#### Problem to work on
Whenever a line in the entries below contains the string "will", copy that line.

#### Supplied material
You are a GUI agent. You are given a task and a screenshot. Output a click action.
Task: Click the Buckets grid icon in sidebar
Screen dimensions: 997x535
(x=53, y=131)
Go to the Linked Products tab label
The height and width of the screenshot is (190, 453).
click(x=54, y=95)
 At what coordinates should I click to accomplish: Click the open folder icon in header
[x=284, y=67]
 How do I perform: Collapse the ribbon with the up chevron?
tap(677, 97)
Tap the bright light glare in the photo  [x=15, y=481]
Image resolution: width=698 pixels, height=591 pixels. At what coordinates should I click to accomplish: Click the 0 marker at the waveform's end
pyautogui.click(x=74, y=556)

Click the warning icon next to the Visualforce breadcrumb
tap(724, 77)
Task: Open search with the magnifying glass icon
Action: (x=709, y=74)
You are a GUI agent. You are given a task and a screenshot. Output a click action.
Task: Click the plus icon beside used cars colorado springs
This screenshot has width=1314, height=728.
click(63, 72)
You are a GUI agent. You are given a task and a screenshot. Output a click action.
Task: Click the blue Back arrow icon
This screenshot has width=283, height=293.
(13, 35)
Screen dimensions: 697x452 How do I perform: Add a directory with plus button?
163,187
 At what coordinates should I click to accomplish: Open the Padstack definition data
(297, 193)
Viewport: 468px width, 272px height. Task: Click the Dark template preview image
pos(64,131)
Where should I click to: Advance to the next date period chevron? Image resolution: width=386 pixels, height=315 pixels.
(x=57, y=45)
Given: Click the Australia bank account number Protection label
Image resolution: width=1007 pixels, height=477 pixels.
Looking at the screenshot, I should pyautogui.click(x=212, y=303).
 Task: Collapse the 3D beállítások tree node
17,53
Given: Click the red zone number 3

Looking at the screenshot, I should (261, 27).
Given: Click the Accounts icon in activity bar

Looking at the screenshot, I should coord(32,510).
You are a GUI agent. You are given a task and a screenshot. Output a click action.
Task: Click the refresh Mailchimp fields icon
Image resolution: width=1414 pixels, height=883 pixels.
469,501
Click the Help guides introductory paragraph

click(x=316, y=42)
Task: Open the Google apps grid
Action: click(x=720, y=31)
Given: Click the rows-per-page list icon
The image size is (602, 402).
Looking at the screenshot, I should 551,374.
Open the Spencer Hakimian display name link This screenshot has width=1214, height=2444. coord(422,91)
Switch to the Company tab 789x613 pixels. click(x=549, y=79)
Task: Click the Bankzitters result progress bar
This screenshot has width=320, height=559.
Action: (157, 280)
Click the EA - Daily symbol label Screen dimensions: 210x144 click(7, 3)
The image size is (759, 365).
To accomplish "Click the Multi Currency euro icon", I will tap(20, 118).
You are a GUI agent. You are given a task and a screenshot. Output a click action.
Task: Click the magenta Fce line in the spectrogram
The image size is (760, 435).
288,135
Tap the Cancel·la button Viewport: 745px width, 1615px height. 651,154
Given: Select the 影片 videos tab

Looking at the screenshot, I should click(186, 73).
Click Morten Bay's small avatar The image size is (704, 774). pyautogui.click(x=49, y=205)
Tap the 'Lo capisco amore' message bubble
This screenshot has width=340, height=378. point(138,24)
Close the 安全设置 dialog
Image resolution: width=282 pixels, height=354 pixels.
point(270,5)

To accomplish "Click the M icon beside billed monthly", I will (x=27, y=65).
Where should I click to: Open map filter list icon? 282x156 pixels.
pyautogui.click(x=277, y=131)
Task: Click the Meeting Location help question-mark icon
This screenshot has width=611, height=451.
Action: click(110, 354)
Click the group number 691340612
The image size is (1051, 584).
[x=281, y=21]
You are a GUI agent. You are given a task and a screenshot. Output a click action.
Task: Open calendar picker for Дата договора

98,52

#### Your solution
To accomplish "Click the Multi Currency euro icon", I will tap(20, 118).
To accomplish "Click the M icon beside billed monthly", I will (x=27, y=65).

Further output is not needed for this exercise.